- [Texte support]
================================
Seulement 22 sénateurs sur 348 étaient présents lors du vote du 7 juin relatif au prolongement du délai de l’IVG, adopté à 12 voix contre 10. Un amendement qui intervient, pour Alain Milon
« sans qu’aucune intervention préalable n’ait été menée sur le sujet », demandant sa suppression, finalement obtenue à 205 voix contre 102.
Un enjeu de justice social identifié
à l’initiative de l’amendement, la sénatrice Laurence Rossignol dénonce quant à elle « une petite combine de procédure mise au point par le groupe LR et le Gouvernement pour s’opposer à une avancée très attendue sur l’accès à l’IVG ». Cet allongement du délai est considéré comme une véritable mesure de justice sociale pour l’ancienne ministre. Dans son argumentaire, elle souligne que 3 000 à 5 000 Françaises se rendent chaque année à l’étranger, une fois le délai des 5 semaines pour l’avortement médicamenteux et 12 semaines pour l’intervention chirurgicale passé. Elles vont ainsi en Espagne ou aux Pays-Bas, dont les délais d’IVG vont respectivement jusqu’à 22 et 24 semaines de grossesse. Elle avance par ailleurs le fait que « 74 % des femmes qui pratiquent un avortement sont sous contraception », allant à l’encontre de l’idée qu’une meilleure information suffirait.
Des difficultés d’accès à l’IVG
Selon les chiffres de l’Ined, le nombre d’IVG pratiquées entre 12 et 14 semaines correspond à environ une IVG sur 20 pratiquées en France. Bien que la plupart des IVG se pratiquent avant le stade des 10 semaines d’aménorrhée, selon les déclarations de Véronique Séhier, co-présidente du Planning familial en France, pour France 24, plusieurs causes peuvent être à l’origine de difficultés d’accès à l’IVG rencontrées par les femmes.
================================
- [Consigne] Recopiez à l'identique tout le passage du texte sur l'IVG, depuis « Seulement 22 sénateurs » jusqu'à « voix contre 102. ». Seul le texte sur l'IVG doit servir de référence.
================================
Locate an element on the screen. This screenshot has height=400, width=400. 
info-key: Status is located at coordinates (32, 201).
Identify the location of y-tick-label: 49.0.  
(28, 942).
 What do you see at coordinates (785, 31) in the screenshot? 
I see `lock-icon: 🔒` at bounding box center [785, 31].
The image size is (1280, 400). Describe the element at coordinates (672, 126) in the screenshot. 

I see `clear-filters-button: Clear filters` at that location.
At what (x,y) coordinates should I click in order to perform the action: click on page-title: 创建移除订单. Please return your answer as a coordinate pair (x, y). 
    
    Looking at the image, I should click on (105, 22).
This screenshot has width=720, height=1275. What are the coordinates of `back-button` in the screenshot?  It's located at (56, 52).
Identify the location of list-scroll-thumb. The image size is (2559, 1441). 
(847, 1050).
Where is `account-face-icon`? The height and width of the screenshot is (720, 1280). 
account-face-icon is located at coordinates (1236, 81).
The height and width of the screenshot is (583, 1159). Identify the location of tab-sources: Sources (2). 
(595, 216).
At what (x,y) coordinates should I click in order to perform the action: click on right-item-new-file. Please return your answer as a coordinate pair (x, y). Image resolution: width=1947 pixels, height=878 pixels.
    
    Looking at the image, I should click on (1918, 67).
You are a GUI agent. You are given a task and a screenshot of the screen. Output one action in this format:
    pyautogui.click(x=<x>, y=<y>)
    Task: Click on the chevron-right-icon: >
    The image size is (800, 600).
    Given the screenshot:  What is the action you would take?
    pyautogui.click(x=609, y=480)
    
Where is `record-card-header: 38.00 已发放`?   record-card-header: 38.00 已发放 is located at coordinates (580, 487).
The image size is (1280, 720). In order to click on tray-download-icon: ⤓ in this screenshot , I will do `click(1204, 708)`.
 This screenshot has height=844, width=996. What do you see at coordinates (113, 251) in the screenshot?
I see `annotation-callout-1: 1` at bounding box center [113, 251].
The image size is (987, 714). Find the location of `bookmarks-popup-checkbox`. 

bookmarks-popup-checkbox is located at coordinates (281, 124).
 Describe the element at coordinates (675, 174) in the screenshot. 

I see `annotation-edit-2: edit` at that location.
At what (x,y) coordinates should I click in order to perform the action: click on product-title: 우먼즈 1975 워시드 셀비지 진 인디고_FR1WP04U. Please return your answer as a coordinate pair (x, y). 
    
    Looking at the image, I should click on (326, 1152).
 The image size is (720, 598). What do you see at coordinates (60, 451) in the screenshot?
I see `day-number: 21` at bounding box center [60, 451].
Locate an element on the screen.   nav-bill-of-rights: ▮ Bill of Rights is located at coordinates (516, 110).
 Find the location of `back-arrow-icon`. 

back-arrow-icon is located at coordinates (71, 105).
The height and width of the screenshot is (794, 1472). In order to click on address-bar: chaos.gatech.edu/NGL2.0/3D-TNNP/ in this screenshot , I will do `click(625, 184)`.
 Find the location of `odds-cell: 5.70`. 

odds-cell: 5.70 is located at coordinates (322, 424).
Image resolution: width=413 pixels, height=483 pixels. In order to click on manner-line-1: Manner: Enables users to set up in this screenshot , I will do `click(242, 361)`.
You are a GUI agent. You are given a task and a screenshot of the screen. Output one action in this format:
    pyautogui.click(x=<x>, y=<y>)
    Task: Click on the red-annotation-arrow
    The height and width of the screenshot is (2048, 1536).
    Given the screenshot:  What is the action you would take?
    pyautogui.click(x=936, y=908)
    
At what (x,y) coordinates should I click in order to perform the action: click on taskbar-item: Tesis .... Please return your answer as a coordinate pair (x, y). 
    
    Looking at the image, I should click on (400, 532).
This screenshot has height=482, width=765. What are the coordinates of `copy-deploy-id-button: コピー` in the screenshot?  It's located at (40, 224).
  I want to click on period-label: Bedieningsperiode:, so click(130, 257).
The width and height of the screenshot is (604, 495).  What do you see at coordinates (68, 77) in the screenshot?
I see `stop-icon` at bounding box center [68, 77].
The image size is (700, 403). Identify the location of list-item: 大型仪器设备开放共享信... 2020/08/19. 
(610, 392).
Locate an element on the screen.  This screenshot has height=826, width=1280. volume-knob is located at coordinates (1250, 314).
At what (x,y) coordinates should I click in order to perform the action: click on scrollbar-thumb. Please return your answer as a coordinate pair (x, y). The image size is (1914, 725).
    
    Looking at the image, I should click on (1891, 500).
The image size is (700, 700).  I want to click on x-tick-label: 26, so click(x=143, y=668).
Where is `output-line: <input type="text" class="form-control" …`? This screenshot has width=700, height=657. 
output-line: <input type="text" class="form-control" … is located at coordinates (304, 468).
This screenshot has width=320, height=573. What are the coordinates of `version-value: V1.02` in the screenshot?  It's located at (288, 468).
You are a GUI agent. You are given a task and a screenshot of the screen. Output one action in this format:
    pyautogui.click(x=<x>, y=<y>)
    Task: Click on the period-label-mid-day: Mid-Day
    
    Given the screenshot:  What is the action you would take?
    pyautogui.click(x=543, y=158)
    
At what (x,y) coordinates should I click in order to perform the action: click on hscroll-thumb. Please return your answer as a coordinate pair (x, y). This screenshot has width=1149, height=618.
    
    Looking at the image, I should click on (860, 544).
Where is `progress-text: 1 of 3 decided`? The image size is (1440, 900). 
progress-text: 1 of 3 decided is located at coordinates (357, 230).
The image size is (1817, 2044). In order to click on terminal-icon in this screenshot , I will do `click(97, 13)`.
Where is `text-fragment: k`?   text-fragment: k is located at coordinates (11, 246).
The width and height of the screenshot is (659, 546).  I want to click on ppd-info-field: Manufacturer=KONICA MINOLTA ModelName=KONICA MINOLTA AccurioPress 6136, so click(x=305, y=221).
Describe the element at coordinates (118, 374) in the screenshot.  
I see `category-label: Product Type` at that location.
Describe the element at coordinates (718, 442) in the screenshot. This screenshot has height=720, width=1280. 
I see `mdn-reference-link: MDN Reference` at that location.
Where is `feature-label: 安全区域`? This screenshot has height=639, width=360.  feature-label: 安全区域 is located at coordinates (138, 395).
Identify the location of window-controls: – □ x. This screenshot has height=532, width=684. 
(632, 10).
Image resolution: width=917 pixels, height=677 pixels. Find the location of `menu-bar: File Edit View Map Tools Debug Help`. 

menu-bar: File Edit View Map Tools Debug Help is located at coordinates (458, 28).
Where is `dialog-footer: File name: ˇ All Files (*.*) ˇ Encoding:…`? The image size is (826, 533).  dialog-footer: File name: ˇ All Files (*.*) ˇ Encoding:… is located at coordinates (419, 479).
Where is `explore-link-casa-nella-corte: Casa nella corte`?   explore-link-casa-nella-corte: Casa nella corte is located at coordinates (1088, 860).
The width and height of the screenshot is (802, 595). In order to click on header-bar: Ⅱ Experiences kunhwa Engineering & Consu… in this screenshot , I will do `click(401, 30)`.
================================
- [Réponse]
Seulement 22 sénateurs sur 348 étaient présents lors du vote du 7 juin relatif au prolongement du délai de l’IVG, adopté à 12 voix contre 10. Un amendement qui intervient, pour Alain Milon
« sans qu’aucune intervention préalable n’ait été menée sur le sujet », demandant sa suppression, finalement obtenue à 205 voix contre 102.